The first time I experienced this chicken was in the Loire Valley in France.

SAN DIEGO — I experienced this chicken for the first time while traveling in the Loire Valley in France. We took a week making our way south from Paris to Aix-en-Provence.  Along the way, it seemed every village would have a Farmer's Market and this chicken was always available. 

We would grab this chicken, a baguette, a bottle of the local wine and voila, dinner!

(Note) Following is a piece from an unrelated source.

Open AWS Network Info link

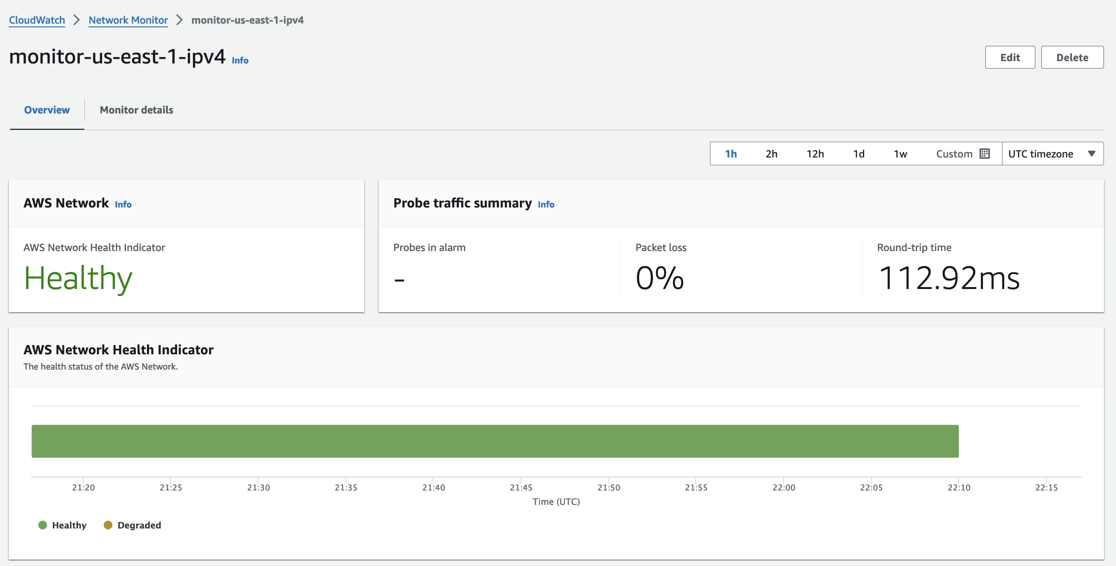point(123,204)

French Tarragon Cognac Roasted Chicken

  • 1 whole young chicken 5 - 6 lbs.
  • 1 stick of butter, sweet, unsalted
  • 2 tbsp. olive oil
  • ¼ cup chopped Tarragon plus 2 sprigs
  • 1 tsp Kosher salt
  • ½ tsp black pepper or white pepper, fresh cracked
  • 2 oz Cognac, plus 1 oz. 
  • 1 whole shallot or ¼ red onion
  • 12" butcher string

Pre heat your oven to 350° for 15 minutes. Wash and dry the chicken, season inside the cavity with salt and pepper, add 2 sprigs Tarragon, and shallots or red onion. 

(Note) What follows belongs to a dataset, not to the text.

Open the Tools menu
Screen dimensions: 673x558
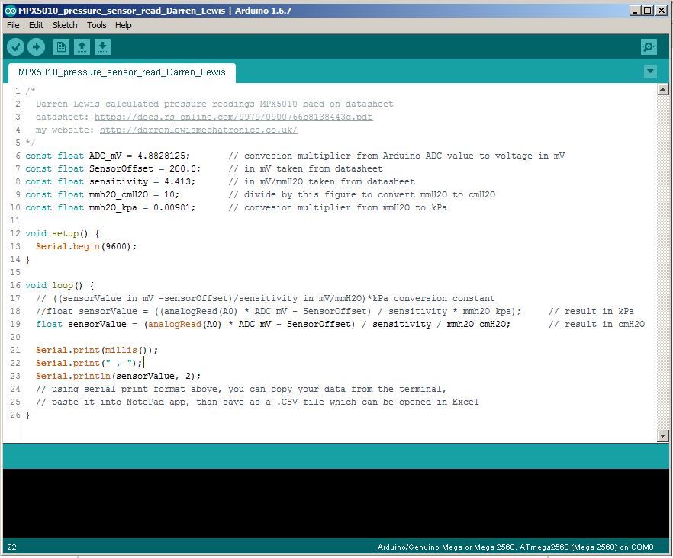96,25
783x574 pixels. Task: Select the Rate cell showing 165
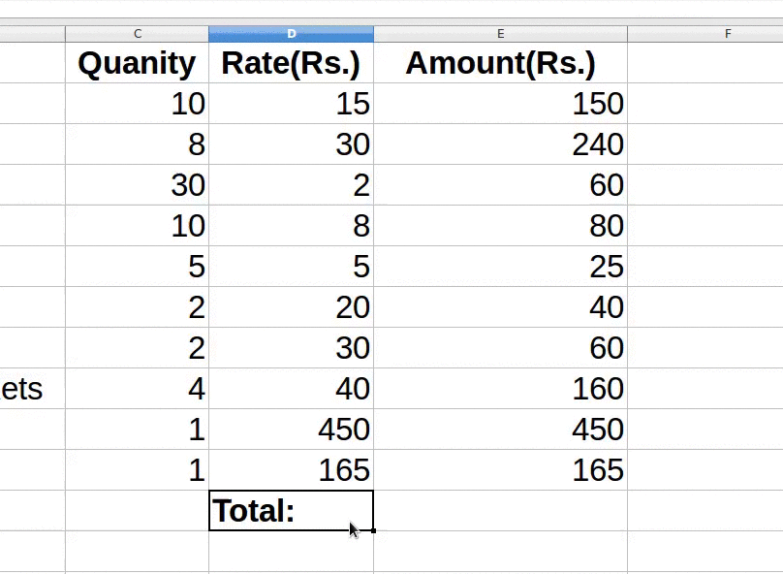(291, 470)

Truss the chicken by folding the wing tips back under the body and tying the 2 legs together with the Butcher string. In a sauce pan warm the butter, hold 2 tbsp. back and olive oil so it's just barely a liquid, mix in the Tarragon, and Cognac. 

Spoon the sauce over the vhicken making sure to cover the entire bird, season with salt and pepper and place in a roasting pan and then in oven. 

Roast the chicken for 1:15 to 1:30 minutes basting every 15 to 20 minutes. Using a thermometer check the chicken at the thickest part to reach 165°. Remove the chicken and let it rest for 10 minutes, add 2 tbsp. butter the sauce and pour over the chicken when serving.